Many of the items in the exhibit fascinated him, none moreso than two of Jerry’s customized guitars, nicknamed Wolf and Tiger. I enjoyed the show as much as my kid did, and whispered to him reviews of long-ago concerts as we paid hushed homage to Pete’s trashed ax, Jerry Lee’s oft-hammered Petite Grand, Bob’s Stratocaster that Changed the World at Newport in ’65, Keith’s Les Paul Gibson that, with its customized paint job, could be seen from the nosebleeds . . .
The Sox lost that night, but Devers homered, and we three enjoyed a fine family time. We rode MetroNorth home in a crowded car, and the kids pointed out that the drunk young woman two rows up, the one with all the foul language who was bragging about heading for Princeton, was from Greeley High. She’d been in town for a rock show, not the game.

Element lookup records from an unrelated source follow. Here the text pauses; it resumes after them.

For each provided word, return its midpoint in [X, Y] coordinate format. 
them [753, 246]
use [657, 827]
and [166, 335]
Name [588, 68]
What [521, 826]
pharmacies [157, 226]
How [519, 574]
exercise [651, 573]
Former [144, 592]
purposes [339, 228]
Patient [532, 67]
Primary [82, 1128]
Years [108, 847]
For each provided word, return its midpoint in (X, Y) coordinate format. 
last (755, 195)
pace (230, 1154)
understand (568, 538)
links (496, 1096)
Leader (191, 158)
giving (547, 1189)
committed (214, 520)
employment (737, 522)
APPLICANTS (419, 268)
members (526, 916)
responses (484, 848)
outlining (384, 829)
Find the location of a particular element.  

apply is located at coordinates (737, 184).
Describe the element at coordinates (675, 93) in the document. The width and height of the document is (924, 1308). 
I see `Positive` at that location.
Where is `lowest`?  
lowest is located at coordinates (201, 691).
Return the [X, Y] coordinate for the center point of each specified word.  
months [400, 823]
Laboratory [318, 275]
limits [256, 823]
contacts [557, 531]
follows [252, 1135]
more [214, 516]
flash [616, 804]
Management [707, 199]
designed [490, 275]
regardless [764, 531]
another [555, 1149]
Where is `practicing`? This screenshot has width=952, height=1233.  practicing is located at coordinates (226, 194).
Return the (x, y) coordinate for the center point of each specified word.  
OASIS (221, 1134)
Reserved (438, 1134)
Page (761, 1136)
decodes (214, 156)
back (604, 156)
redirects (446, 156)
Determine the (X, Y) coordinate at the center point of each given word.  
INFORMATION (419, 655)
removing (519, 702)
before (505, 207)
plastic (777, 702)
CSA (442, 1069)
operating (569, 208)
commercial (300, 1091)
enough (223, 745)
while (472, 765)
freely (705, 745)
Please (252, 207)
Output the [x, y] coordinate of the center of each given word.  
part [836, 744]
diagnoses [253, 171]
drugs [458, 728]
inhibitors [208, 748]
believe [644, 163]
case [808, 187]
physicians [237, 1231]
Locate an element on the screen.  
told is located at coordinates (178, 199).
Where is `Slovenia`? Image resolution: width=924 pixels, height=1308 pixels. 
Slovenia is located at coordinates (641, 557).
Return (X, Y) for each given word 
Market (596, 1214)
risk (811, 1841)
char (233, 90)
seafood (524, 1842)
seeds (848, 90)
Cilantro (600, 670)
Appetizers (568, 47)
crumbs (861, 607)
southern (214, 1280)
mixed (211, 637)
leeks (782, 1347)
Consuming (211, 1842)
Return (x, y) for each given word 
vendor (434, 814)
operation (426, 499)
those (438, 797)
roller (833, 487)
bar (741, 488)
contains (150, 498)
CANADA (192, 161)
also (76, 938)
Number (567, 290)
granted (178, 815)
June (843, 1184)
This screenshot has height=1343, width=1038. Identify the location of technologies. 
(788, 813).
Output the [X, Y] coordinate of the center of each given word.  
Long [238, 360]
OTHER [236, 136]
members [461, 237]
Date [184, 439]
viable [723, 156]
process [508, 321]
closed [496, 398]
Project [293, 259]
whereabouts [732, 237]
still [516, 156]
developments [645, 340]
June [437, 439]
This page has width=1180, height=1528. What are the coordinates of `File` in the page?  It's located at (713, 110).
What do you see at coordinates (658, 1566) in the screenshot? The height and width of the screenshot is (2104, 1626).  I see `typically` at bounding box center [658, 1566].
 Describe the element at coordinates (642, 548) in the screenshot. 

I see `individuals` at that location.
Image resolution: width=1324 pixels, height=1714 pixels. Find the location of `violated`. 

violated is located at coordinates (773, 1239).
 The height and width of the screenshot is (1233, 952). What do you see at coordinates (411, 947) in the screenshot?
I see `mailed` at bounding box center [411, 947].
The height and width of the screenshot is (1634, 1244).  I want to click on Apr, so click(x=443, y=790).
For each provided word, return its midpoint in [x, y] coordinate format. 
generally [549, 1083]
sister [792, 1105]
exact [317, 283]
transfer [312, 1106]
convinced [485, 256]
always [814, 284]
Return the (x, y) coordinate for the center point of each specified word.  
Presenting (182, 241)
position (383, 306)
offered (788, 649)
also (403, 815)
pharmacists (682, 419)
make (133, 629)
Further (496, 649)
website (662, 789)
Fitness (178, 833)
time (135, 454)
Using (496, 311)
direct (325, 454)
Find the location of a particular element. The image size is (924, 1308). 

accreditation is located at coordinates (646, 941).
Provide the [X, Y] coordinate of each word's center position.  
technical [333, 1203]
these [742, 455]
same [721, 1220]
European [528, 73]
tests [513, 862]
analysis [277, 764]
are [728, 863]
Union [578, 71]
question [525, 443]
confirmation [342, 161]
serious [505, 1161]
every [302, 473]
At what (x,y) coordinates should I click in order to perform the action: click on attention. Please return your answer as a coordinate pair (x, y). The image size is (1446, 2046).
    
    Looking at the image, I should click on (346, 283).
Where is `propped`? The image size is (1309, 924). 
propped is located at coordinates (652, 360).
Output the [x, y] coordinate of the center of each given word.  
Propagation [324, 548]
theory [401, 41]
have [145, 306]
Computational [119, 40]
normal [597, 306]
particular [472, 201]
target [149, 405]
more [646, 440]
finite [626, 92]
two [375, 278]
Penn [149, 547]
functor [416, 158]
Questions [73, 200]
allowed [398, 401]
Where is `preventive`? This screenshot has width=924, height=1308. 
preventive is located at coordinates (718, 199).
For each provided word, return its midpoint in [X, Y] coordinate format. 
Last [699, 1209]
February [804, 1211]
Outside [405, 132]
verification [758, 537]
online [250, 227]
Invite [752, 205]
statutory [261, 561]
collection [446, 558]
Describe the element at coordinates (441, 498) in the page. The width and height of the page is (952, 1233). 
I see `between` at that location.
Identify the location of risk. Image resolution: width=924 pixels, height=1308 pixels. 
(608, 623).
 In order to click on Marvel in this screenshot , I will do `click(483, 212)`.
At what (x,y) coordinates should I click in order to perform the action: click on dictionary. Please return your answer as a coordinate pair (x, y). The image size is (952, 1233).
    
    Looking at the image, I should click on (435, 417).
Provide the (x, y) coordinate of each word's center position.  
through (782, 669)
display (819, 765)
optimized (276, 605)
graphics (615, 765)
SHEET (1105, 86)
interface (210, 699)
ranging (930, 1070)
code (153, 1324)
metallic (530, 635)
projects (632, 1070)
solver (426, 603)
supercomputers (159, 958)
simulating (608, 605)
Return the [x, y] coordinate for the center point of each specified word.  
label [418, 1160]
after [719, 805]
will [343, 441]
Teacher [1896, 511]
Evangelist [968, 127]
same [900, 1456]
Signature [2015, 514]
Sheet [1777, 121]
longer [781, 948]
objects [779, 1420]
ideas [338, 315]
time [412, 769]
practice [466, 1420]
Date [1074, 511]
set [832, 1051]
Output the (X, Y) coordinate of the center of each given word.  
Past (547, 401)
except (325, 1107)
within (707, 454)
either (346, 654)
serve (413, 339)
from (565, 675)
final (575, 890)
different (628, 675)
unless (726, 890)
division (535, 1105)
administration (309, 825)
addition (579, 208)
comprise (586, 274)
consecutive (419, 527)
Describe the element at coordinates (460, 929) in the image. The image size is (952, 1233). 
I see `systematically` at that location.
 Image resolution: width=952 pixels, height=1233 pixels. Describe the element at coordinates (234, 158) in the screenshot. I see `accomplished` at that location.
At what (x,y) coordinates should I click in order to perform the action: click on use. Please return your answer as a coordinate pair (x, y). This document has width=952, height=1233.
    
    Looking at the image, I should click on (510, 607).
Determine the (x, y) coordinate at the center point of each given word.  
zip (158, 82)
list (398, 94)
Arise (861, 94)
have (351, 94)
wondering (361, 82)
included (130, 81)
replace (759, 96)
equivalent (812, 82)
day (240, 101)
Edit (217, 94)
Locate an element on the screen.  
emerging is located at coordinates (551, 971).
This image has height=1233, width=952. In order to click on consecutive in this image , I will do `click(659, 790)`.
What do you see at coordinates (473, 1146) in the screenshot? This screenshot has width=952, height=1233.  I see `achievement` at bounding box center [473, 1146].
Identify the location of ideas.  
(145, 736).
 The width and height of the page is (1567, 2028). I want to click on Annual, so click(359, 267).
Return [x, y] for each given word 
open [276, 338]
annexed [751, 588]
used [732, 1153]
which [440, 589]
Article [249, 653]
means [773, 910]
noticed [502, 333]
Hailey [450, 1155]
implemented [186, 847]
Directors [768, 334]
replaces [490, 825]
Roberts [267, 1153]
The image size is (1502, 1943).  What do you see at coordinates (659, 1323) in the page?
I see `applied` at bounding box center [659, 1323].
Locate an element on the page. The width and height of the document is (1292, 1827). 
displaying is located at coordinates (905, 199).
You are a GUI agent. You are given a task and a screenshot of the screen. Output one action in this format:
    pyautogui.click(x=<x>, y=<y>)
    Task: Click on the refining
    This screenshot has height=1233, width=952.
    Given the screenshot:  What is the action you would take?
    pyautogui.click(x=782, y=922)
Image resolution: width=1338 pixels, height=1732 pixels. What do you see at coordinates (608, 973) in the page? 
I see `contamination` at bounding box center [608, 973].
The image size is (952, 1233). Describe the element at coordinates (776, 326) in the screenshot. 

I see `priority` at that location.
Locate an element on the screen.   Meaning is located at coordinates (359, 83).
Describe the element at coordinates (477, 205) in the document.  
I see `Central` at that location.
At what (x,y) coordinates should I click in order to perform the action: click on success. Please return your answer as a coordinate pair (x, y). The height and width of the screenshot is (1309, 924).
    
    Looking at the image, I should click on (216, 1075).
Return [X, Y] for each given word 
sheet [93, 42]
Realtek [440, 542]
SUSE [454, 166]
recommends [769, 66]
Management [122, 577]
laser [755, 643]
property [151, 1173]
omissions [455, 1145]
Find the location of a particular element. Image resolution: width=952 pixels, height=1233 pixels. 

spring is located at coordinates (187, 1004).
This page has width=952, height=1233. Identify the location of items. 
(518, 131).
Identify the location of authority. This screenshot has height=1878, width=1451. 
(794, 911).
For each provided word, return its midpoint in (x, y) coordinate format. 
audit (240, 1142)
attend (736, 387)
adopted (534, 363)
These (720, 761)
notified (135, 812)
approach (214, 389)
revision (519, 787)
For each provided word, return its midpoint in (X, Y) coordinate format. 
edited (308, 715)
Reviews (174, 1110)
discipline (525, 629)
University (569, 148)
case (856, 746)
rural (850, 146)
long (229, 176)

Family, high art and low, baseball, beer, gossip: Everything about that All American evening was perfect.
A few weeks later, with the Mets gone on a roadtrip, Dead and Company were playing at Citi Field in Queens. D&Co is the most prominent of the post-Jerry incarnations of the band, and Jack and his friends were pumped to attend. Jack chose to wear his T-shirt featuring a Garcia-drawn artwork promoting, of all things, that Hudson Valley Writers Center in Sleepy Hollow. (He’s acquired a lot of Dad’s hand-me-downs in the past few years. I have no idea when or how I came by that item.) At the concert, John Mayer, who has assumed Jerry’s lead-guitar duties in Dead and Company, strapped on Wolf, which was on loan after having been transported under what I’d guess was heavy guard from the museum to the ballpark earlier in the day. Jack said later that Mayer had been psyched like a little kid.
Long after midnight, Jack returned home and crashed immediately. He fell blissfully asleep on his bed, perhaps nodding off with thoughts of the guys: those guys on his bedroom wall, featured in two personalized Herb Greene prints that hang there: bushy-bearded Jerry in one portrait, and then Jerry and his bandmates hanging at the corner of Haight Street and Ashbury in 1967.
Time passes, little things happen, they come together, they come together again later, they’re always coming back, and you never know, do you?